L’Institut royal météorologique (IRM) confirme que l’été 2026 a été le plus chaud jamais enregistré en Belgique. La station de référence située à Uccle, qui recueille des mesures depuis 1833, a enregistré une température moyenne sur la saison estivale de 20,3 °C, supérieure au précédent record de 19,9 °C observé en 2018.
Un record dans une série longue de près de deux siècles
La station d’Uccle, en plein centre du pays, sert de référence historique pour suivre l’évolution du climat en Belgique. Les relevés 2026 rompent avec les valeurs antérieures et confirment une tendance au réchauffement sur plusieurs décennies. Le nouveau chiffre reflète la moyenne des températures sur la période estivale, calculée par l’IRM à partir des observations de la station.
Concrètement, ce pic thermique s’inscrit dans un contexte de vagues de chaleur récurrentes et d’épisodes secs qui ont marqué les dernières années. Le franchissement du seuil de 20 °C sur la moyenne saisonnière illustre la progression des températures estivales dans notre pays.
Que prévoir pour les prochains jours ?
Selon les tendances météo communiquées, le mois de septembre devrait prolonger quelque peu l’épisode estival. Pour le dimanche mentionné par les services, le temps devrait rester sec et ensoleillé, avec des maxima estimés entre 25 et 29 °C sur une large partie du territoire, offrant une « parenthèse estivale » avant un changement prévu.

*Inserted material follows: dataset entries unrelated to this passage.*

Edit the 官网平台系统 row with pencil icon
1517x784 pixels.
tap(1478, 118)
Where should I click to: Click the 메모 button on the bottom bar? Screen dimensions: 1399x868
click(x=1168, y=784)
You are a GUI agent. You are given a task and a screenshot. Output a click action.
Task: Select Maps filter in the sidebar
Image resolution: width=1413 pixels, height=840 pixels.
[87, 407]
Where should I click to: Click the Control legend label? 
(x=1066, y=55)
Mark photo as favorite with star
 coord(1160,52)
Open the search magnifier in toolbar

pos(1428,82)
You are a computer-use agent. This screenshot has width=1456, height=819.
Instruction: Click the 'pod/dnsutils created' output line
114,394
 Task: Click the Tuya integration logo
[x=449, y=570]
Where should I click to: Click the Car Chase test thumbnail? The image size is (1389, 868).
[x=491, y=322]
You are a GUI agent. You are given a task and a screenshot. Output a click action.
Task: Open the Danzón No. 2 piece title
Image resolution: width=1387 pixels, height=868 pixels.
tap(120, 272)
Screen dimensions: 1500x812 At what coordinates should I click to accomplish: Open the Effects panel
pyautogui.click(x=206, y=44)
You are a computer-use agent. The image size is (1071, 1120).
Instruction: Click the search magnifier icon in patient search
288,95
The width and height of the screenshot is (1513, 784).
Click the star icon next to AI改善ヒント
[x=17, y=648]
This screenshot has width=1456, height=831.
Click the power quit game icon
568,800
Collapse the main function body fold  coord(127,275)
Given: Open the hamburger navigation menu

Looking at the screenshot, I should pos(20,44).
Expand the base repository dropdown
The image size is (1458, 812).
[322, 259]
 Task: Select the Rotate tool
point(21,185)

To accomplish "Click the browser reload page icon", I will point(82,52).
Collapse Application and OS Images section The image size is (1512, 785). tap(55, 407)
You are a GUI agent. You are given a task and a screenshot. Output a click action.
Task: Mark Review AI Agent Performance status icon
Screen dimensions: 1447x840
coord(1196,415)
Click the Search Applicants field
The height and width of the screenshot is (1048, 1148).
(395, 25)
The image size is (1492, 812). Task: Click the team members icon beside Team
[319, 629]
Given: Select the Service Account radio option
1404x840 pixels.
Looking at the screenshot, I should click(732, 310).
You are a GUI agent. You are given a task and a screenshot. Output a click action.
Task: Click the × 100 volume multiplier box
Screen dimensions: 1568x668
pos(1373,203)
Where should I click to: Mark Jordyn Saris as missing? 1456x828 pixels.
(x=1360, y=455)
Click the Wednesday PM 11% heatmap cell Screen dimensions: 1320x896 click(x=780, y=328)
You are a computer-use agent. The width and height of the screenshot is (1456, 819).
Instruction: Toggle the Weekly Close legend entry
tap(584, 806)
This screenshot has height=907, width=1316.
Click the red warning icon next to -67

À partir de lundi, une perturbation doit traverser le pays, apportant un ciel très nuageux et quelques pluies faibles. Les températures seraient alors appelées à redescendre aux alentours de 21 °C dans le centre du pays.
Conséquences et enjeux
Ce record annuel a des implications multiples :
- Santé publique : les épisodes de chaleur prolongés accroissent les risques pour les personnes vulnérables (personnes âgées, malades chroniques), et sollicitent davantage les services d’urgence et les réseaux de soins.
- Agriculture et ressources en eau : des étés plus chauds et parfois plus secs peuvent affecter les rendements agricoles et augmenter la pression sur les ressources hydriques.
- Environnement et biodiversité : des températures élevées influencent les écosystèmes, modifiant les cycles de certaines espèces et exacerbant le risque d’incendies dans les zones sèches.
Les autorités régionales et communales suivent ces évolutions météorologiques afin d’adapter, si nécessaire, leurs plans de prévention (vigilances, conseils aux publics sensibles, gestion des infrastructures). Les services météorologiques rappellent aussi l’importance d’actions d’atténuation et d’adaptation à plus long terme face au changement climatique.
| Année | Moyenne estivale (Uccle) |
|---|---|
| 2018 | 19,9 °C |
| 2026 | 20,3 °C |
Si la hausse relevée sur une seule saison ne suffit pas à elle seule pour attribuer la cause unique des changements climatiques, elle s’ajoute à une série d’observations cohérentes avec la tendance globale au réchauffement. Les mesures historiques de la station d’Uccle permettent de replacer ces chiffres dans une perspective de long terme et d’évaluer l’évolution des conditions climatiques en Belgique.
Sur le plan pratique, les jours à venir offriront une dernière fenêtre de chaleur avant un retour progressif à des températures plus tempérées. Les autorités locales et les citoyens sont invités à rester attentifs aux bulletins météo et aux recommandations sanitaires en cas de nouvelles vagues de chaleur.